Les bienfaits de l’Obamacare destiné aux plus démunis ont été mitigés, donnant paradoxalement raison aux deux partis. Pour preuve, une expérience menée en Oregon, sur la côte ouest des Etats-Unis, lorsque 30.000 personnes sur liste d’attente du programme Medicaid ont été sélectionnées à l’aveugle pour bénéficier d’une assurance santé payée par les autorités. Menée pendant deux ans, elle n’a pas permis de montrer que la mesure pouvait déboucher sur une meilleure forme physique des participants. Elle a en revanche débouché sur un recours accru aux services médicaux, une meilleure détection du diabète, une réduction des cas de dépression et une baisse de la charge financière pour les patients.

Il n’est donc pas surprenant que l’Obamacare, attaqué en justice par une quinzaine d’Etats fédérés sous la prévention d’inconstitutionnalité, continue d’être «l’ennemi à abattre» pour les républicains, notamment au titre d’acquis législatif le plus important des démocrates depuis les années 1960. «Le président Reagan (NDLR : de 1981 à 1989) avait l’habitude de dire que les onze mots les plus dangereux de la langue anglaise étaient « je suis le gouvernement et je suis là pour vous aider ». Cela en dit long sur le désaccord des deux partis en matière de soins de santé, avance un professeur d’université désireux de garder l’anonymat. Les deux partis ont des positions parfaitement irréconciliables sur la question. Les républicains veulent laisser agir le marché, les démocrates entendent encadrer et proposer des politiques publiques ambitieuses.»

La logique de l’autorégulation par le marché semble avoir des limites. Elles s’expriment, par exemple, par d’étonnantes différences de prix des médicaments. Une dose d’insuline, nécessaire à près de 40 millions d’Américains diabétiques, coûte six fois plus cher aux Etats-Unis qu’au Canada. «Cela s’explique notamment par le fait que le gouvernement canadien, en tant que dispensateur d’une assurance médicale universelle, négocie les prix directement avec les laboratoires, au contraire des Etats-Unis», précise le professeur.

Donald Trump n’a eu de cesse, pendant sa présidence, de diminuer la portée de l’Obamacare, sans grand succès.

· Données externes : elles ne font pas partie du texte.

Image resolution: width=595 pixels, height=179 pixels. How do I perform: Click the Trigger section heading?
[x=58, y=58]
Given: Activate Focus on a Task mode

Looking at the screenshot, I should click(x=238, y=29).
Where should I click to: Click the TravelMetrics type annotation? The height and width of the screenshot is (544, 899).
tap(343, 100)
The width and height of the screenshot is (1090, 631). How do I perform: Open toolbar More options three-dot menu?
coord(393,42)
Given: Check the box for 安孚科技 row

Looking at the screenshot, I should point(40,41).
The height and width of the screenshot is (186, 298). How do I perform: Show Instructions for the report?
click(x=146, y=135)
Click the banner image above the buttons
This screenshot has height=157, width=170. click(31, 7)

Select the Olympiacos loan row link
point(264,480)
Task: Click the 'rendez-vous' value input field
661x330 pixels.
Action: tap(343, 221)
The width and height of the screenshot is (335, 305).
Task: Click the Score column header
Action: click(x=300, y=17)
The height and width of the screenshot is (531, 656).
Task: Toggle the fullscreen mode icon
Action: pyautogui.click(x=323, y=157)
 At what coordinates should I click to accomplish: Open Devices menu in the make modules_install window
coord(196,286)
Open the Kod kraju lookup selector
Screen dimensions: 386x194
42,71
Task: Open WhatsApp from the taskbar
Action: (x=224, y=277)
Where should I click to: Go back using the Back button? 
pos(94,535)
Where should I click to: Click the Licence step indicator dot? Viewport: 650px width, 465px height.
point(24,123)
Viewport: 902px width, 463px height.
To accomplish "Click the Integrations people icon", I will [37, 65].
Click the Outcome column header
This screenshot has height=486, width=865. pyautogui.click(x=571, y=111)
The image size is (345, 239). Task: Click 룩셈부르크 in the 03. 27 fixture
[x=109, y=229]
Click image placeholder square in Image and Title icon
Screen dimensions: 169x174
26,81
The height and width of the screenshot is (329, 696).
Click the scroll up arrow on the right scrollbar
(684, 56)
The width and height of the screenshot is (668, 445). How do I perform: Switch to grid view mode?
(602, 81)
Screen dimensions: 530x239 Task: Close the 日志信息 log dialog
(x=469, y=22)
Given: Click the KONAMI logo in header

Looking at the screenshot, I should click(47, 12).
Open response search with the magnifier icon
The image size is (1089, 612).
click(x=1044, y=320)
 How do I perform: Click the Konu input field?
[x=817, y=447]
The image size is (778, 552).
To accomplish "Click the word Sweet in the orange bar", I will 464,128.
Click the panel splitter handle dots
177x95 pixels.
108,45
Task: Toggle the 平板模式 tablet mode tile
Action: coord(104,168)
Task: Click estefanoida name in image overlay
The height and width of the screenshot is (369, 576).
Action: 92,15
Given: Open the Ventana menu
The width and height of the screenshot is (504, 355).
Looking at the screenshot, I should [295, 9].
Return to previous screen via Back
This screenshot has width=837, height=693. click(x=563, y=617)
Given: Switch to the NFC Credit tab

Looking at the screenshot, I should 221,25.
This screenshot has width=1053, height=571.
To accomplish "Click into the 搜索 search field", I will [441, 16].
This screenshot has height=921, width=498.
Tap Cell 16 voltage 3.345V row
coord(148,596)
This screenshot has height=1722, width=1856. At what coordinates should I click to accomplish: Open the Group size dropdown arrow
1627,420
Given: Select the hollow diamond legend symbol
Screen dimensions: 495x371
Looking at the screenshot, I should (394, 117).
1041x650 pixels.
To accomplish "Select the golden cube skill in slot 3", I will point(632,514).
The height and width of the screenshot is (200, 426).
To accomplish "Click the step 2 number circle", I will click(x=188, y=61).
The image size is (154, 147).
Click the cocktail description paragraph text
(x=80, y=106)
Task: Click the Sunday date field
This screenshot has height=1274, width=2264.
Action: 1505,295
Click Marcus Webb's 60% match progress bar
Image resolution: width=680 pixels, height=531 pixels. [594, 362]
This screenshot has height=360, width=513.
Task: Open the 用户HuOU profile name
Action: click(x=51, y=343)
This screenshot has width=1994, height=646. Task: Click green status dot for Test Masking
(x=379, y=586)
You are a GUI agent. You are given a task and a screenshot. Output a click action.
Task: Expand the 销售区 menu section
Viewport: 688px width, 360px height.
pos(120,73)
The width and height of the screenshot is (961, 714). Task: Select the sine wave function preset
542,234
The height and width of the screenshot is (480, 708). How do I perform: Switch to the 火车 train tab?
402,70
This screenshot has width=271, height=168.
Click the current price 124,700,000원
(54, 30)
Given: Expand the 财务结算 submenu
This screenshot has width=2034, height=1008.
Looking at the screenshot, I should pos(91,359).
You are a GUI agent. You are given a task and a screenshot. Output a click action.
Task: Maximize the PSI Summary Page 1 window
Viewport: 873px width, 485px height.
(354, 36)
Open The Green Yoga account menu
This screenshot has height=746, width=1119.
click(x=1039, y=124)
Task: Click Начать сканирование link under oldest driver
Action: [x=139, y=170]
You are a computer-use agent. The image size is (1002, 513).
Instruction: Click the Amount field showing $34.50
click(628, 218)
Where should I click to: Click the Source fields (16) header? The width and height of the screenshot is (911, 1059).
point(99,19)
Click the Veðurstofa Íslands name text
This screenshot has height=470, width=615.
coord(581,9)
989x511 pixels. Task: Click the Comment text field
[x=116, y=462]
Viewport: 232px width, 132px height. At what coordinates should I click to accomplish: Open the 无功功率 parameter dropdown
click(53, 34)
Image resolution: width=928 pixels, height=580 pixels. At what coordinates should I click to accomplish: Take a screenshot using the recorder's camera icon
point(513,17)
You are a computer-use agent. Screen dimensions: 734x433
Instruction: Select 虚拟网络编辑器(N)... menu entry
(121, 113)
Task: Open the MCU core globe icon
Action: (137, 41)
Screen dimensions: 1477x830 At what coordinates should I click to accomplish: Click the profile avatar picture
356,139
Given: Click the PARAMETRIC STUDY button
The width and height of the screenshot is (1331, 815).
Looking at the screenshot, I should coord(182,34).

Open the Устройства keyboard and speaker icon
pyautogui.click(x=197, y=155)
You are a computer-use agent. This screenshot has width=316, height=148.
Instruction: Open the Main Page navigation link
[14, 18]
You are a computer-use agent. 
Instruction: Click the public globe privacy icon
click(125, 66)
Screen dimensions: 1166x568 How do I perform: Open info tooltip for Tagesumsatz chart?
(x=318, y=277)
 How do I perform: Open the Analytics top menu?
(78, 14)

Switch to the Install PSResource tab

Mais si républicains et démocrates s’opposent sur l’opportunité d’une couverture universelle garantie par le fédéral, ils se rejoignent malgré tout sur certains domaines, dont celui des soins de santé mentale. Un comité réunissant des membres des deux partis a été créé en octobre 2023 pour étendre leur accès. «La santé mentale, conclut Ken Zimmerman, est sur le point d’être reconnue comme un problème réel dont les politiciens doivent s’emparer. Alors que quinze millions d’Américains souffrent de maux divers dans ce domaine, seule la moitié d’entre eux consultent. C’est donc bien un problème de santé publique.»